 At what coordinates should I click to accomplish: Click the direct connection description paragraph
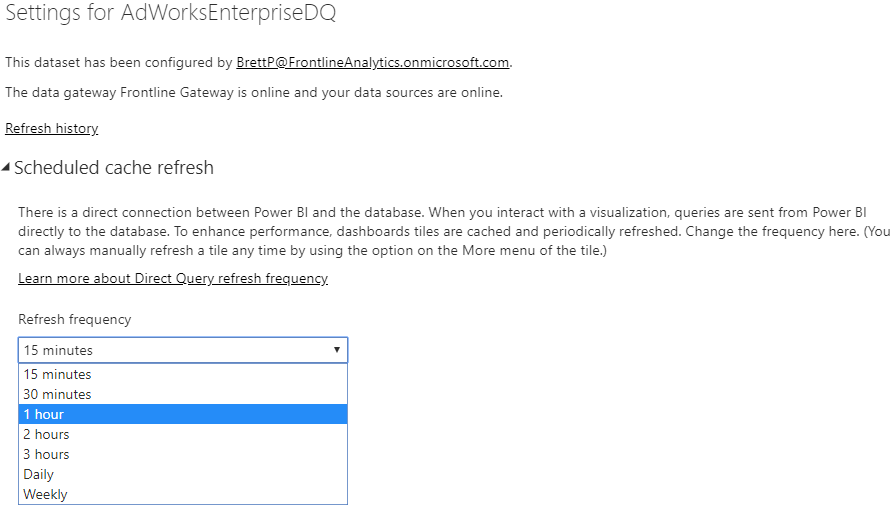coord(454,231)
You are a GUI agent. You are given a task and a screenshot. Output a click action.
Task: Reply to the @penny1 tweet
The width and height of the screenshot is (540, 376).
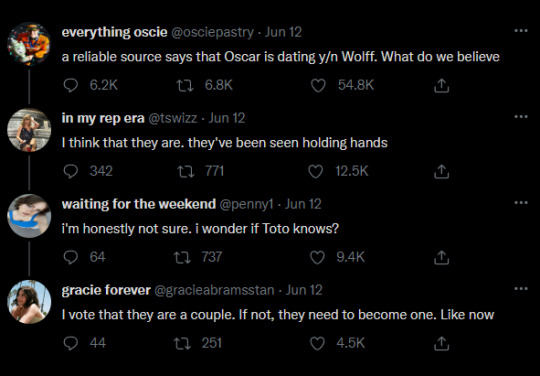[x=71, y=257]
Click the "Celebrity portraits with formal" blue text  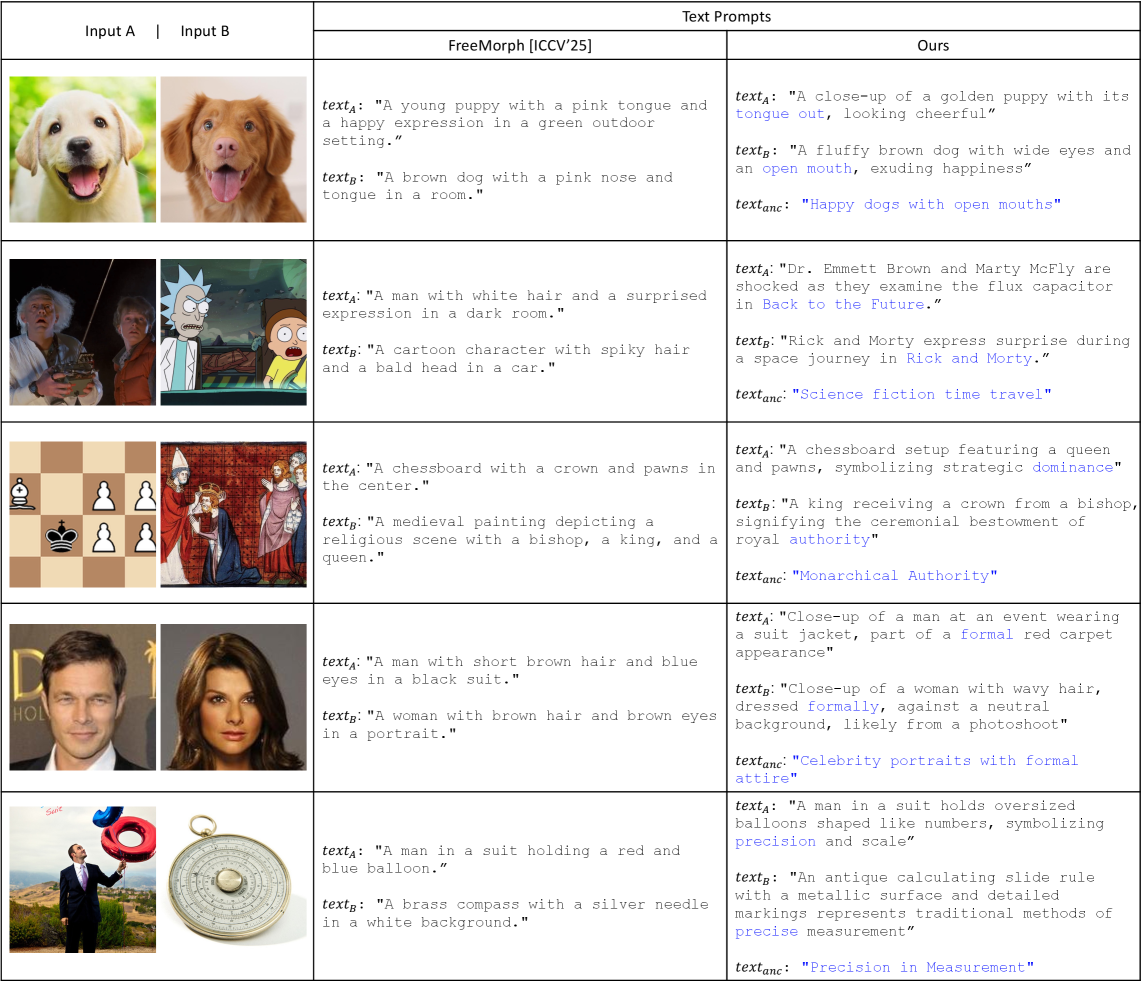[x=938, y=761]
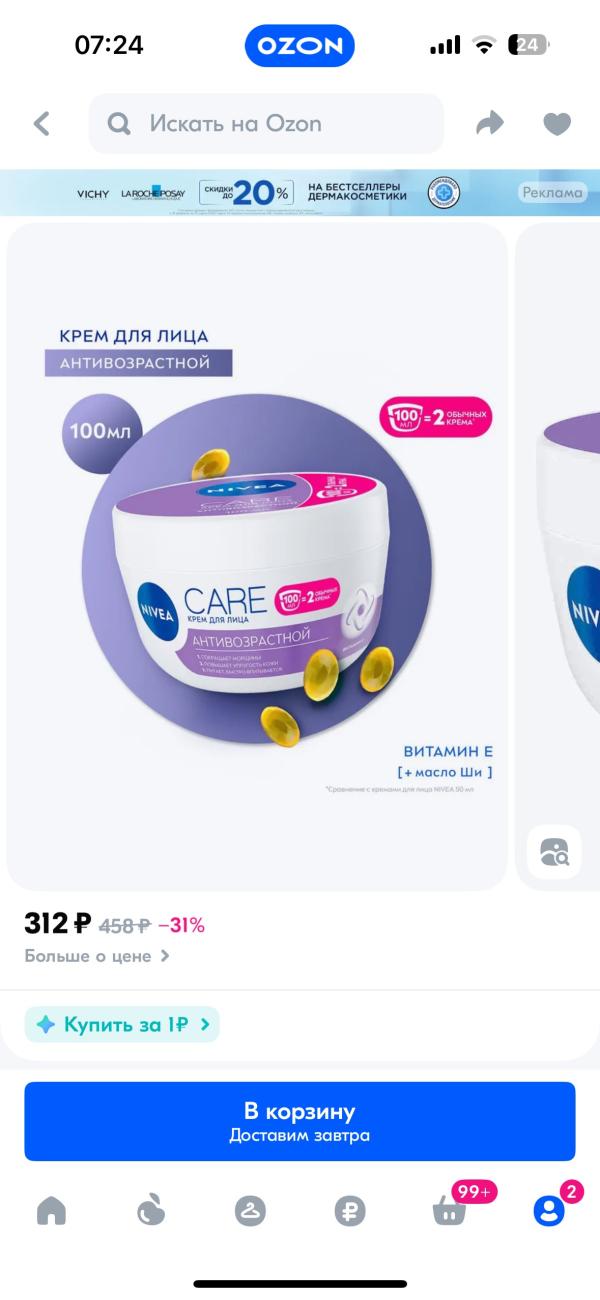The width and height of the screenshot is (600, 1300).
Task: Tap the share arrow icon
Action: (x=490, y=124)
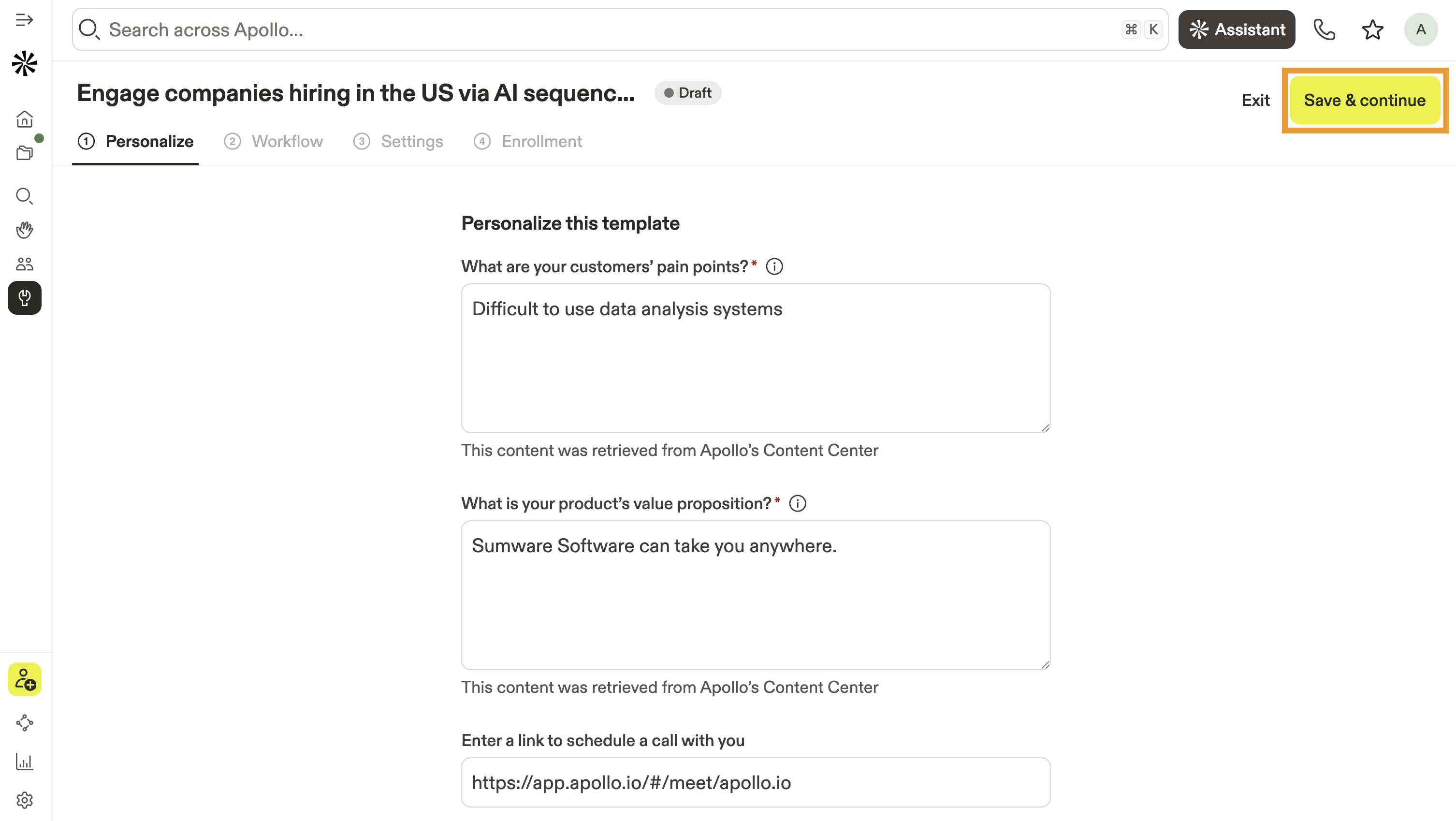The image size is (1456, 821).
Task: Select the Home icon in the sidebar
Action: (x=24, y=119)
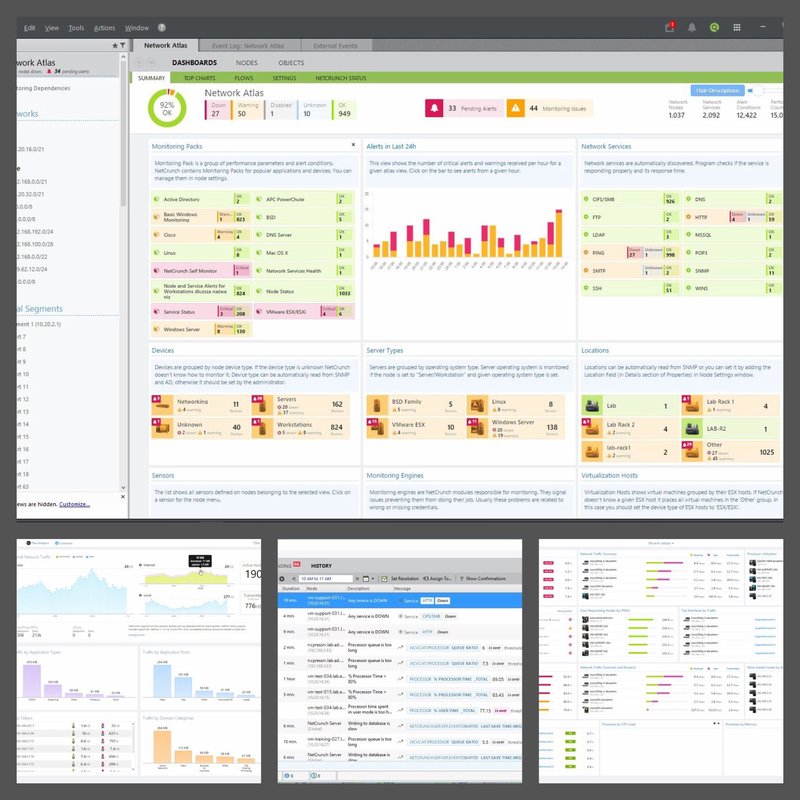Open the Monitoring Issues warning icon
This screenshot has width=800, height=800.
point(518,108)
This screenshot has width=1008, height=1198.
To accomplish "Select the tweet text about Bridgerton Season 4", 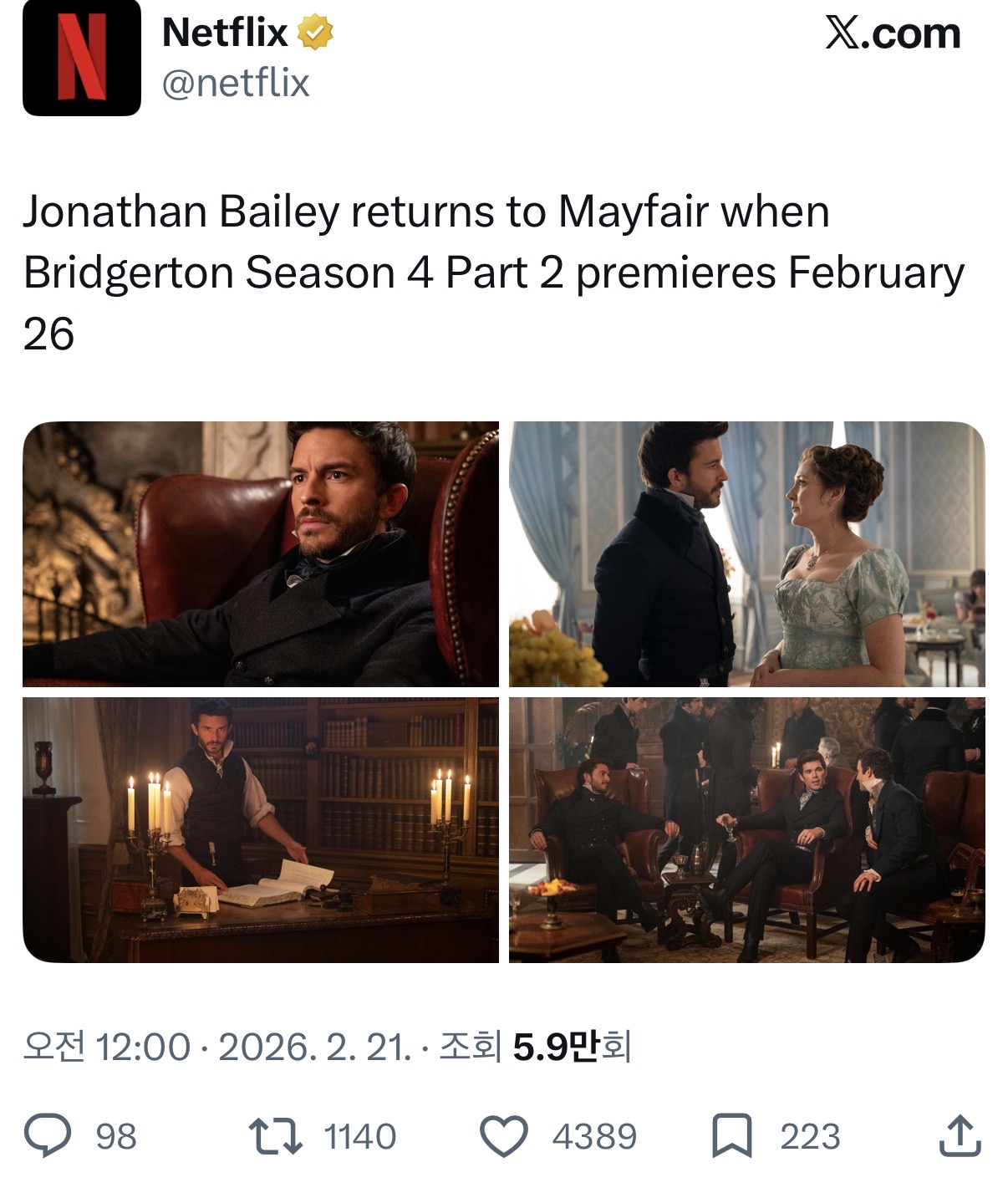I will (493, 273).
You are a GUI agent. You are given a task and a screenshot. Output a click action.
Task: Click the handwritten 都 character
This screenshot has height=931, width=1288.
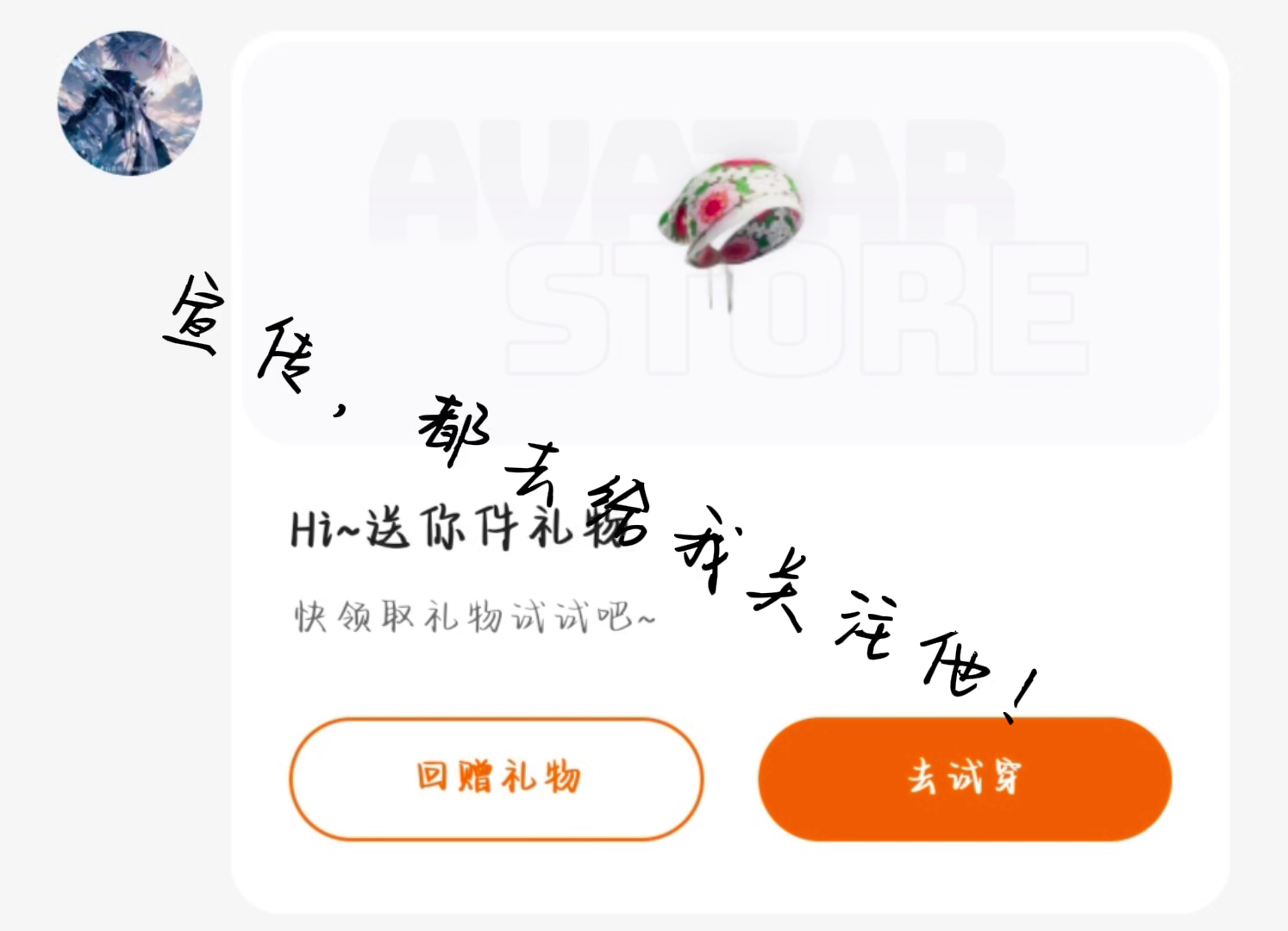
——
- _Prompt_: Everything from the line with "Task: Click the handwritten 都 character" through the end of the records above, and nothing else, is to be quoted exactly; please leave the pictures out.

- _Result for this exercise_:
Task: Click the handwritten 都 character
This screenshot has height=931, width=1288.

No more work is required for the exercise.